11A.5 GEOS Constituent Data Assimilation beyond Aura MLS: Assimilating NASA SAGE III/ISS profiles of stratospheric water vapor

Wednesday, 31 January 2024: 2:45 PM
310 (The Baltimore Convention Center)
K. Emma Emma Knowland, GMAO, Greenbelt, MD; Morgan State University, Baltimore, MD; and P. Wales, K. Wargan, B. Weir, and S. Pawson

Water vapor in the lower stratosphere is an important trace gas for atmospheric chemistry and radiative budget with direct impact on climate. During the last quarter of the 20th century, the Stratospheric Aerosol and Gas Experiment (SAGE) missions were crucial in monitoring the stratospheric ozone loss and the subsequent recovery as well as trends in water vapor linked to surface temperature trends.

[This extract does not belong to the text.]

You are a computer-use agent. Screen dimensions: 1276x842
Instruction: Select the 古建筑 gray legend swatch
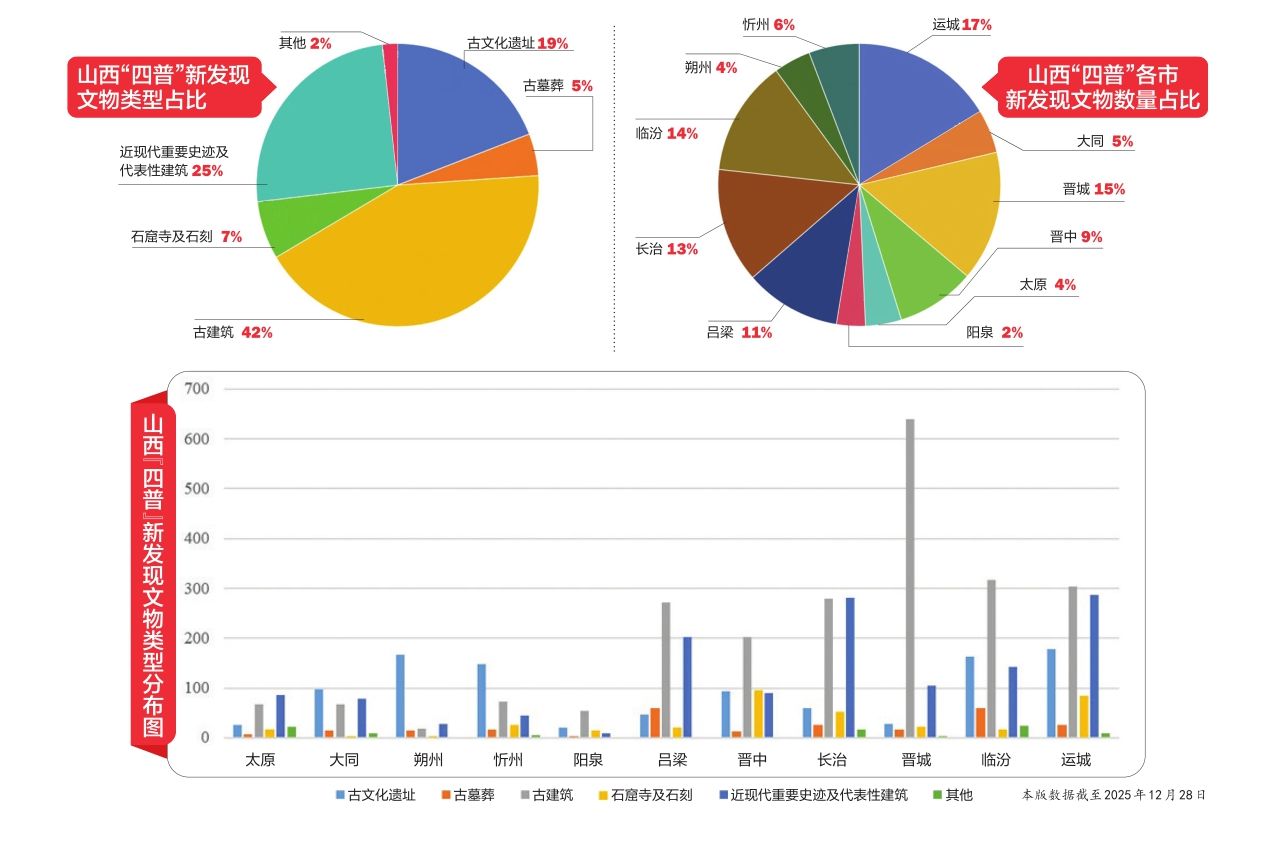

The SAGE III instrument aboard the International Space Station (ISS) continues the SAGE mission record, with high vertical resolution profiles of water vapor (and other constituents) since mid-2017. The NASA GEOS Earth system model has the capability to assimilate multi-constituents from ground and space-based instruments using the GEOS Constituent Data Assimilation System (CoDAS). Reanalysis products of stratospheric water vapor without data constraints are historically poor, and two recent reanalyses which assimilated stratospheric constituents observed by the Microwave Limb Sounder (MLS) improve the representation of stratospheric composition, including water vapor, when compared against independent observations. The MLS instrument is on NASA's Aura satellite which is expected to be decommissioned in the coming years. Here we demonstrate that while the number of solar occultation observations a day from SAGE III/ISS is about 1 % of the total number of profiles observed globally by MLS, the chemical timescales of water vapor in the lower stratosphere are long enough that the SAGE III/ISS data can provide a useful constraint on the assimilated product. Analyzed water vapor fields from assimilating only SAGE III/ISS water vapor profiles agree well with independent stratospheric observations, including when compared against the frost-point hygrometers at the three NOAA stations. Over the five-year period from 2017 through 2022, the analyzed water vapor using SAGE III/ISS captures many of the features seen with the assimilation of MLS observations. Note, this ability is reduced over regions where the SAGE III/ISS instrument provides infrequent or no observations (associated with the orbit of the ISS), as highlighted in the case study period following the eruption of the tropical underwater volcano Hunga Tonga in early 2022. Nevertheless, there is a clear benefit to the assimilation of stratospheric water vapor from SAGE III/ISS observations, allowing us to continue to monitor stratospheric composition for climate assessments following the impending loss of Aura.